• Erin Spineto

The Furlough

My journey with diabetes has been a varied one. I was diagnosed in 1996 while at University of California at San Diego and for the next twelve years I didn't know another person with this damned disease.

In 2008, I ran into the guys at Insulindependence and spent the next few years reveling in the fellowship that comes from finally meeting people of my tribe. In 2011, encouraged by the relationships I'd built and the knowledge that not everyone has them, I took off on a 100-mile solo sail to show the world (and my myopic doctors) that anything was possible with diabetes.

The following year, I finished writing and publishing my memoir of that trip and my life with diabetes titled, Islands and Insulin: A Diabetic Sailor's Memoir.

The next five years were spent on a series of adventures with other diapeople. We were the first ever, all type 1 team to complete the Swim Around Key West, stand up paddled 100 miles up the Intracoastal Waterway in North and South Carolina, and a multi-sport adventure in Turks and Caicos.

I usually start planning next year's adventure before I even go on this year's. But before One Drop Caicos trip in the summer of 2018, I couldn't come up with a challenge that I was excited about. That lack of motivation and excitement is usually a good sign that you need a break or a change in direction. I didn't know which direction I was headed, but I knew I couldn't do all of the planning and training necessary for adventures of this size unless I was fully committed.

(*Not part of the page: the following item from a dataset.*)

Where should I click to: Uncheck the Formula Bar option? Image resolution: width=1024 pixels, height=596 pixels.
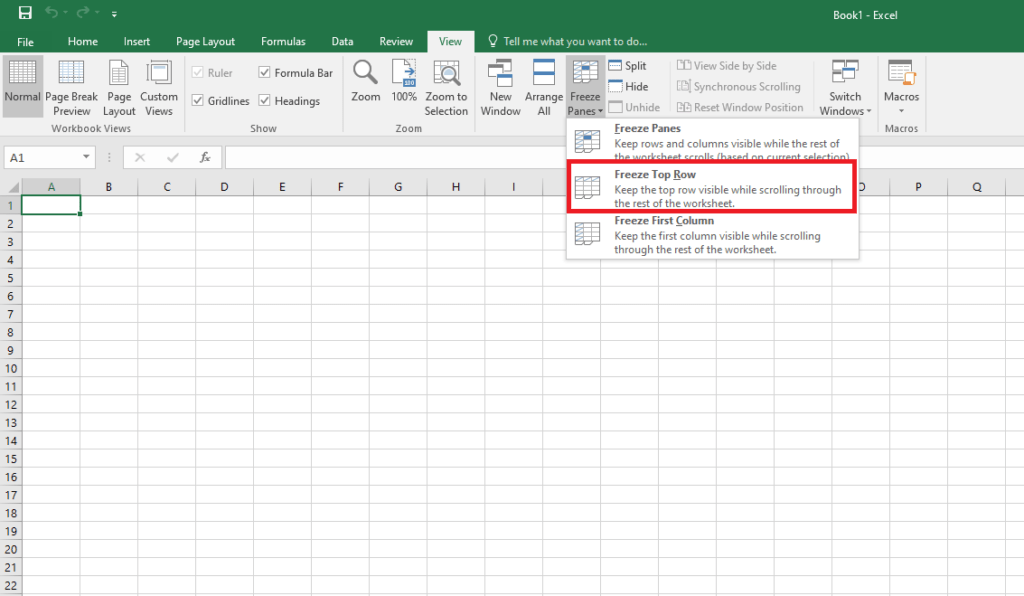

I decided, instead of jumping into something, I would take the next six months as a furlough. I spent the time doing all of the creative things, I usually put on the back burner for my adventures. I read, I built things, I actually spent whole days where I achieved absolutely nothing.

And it was freakin' fantastic.

About three months into my furlough I began really enjoying spending most of my time finishing up some scripts that I had written over the past four years. For me, screenwriting was always what I considered "Junk food writing," the stuff that wasn't achieving any of my current goals, but I just really enjoyed it.

I decided to take it from the back burner and put it front and center.

I had been working on several feature length film scripts, but realized that the chances of having someone come in and buy one was slim. If I wanted to see these scripts as movies, I would have to make one myself.

A feature film is a huge undertaking. That's ninety minutes of film, but it takes at least a year to produce, much longer if the big studios are involved.

So I've chosen as my first project something a little more reasonable. A six-episode, comedy web series. It's a dark humorous look at the world of diabetes. The script has been written, the locations have been scouted, the sets are being designed. Next up is the process of casting.